### To be done:
Rewrite the lines below as a numbered list, starting at the line that contains "Given: Click the" and continuing through the end of the records, with blank lines dropped. Leave the pictures out of your answer.

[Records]
::::::::::
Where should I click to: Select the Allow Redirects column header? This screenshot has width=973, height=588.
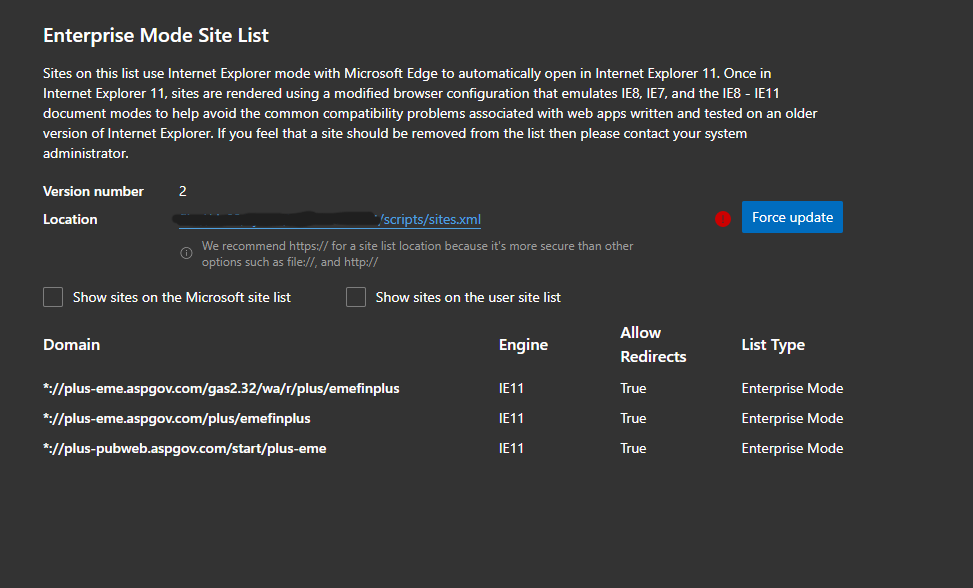point(653,344)
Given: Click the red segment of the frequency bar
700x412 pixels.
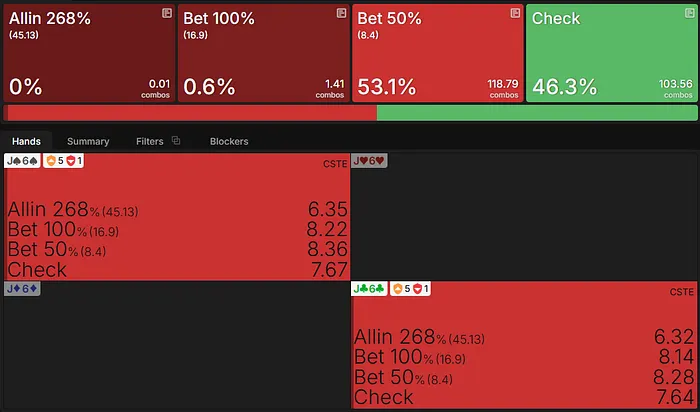Looking at the screenshot, I should [190, 113].
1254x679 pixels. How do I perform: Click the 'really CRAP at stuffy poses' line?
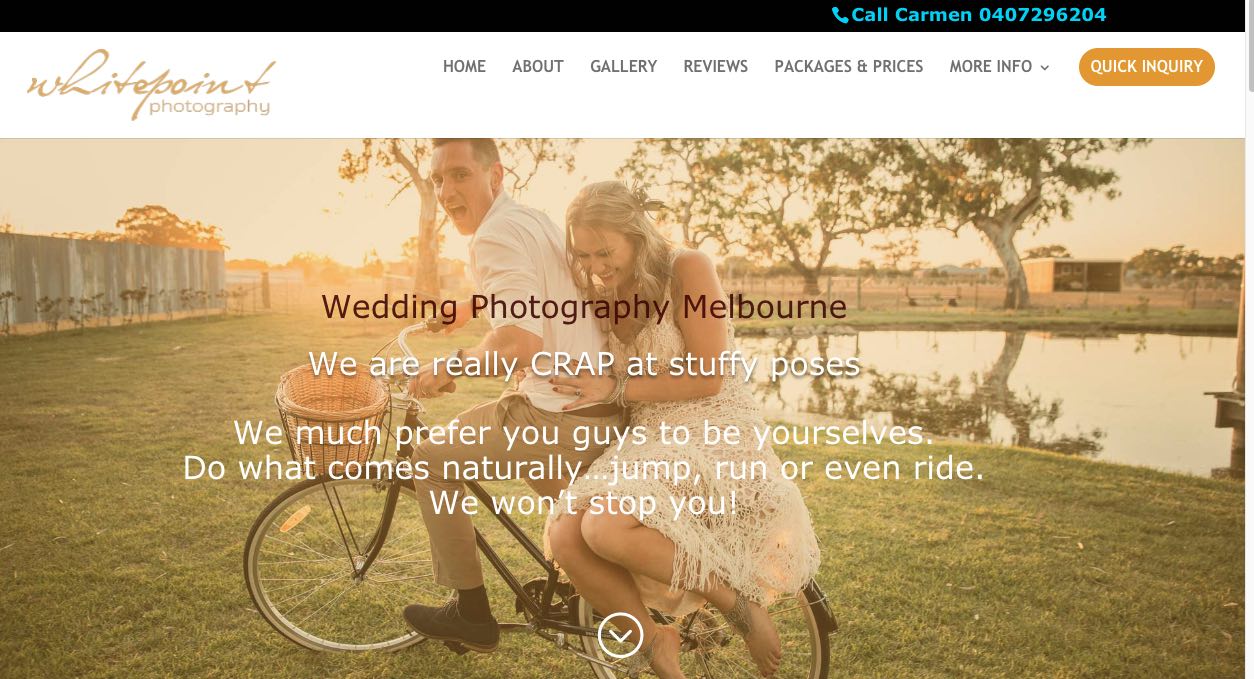pyautogui.click(x=584, y=365)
::::::::::
### Task solution:
1. Given: Click the red segment of the frequency bar
2. 700x412 pixels.
3. Looking at the screenshot, I should [190, 113].
4. 1254x679 pixels. How do I perform: Click the 'really CRAP at stuffy poses' line?
5. pyautogui.click(x=584, y=365)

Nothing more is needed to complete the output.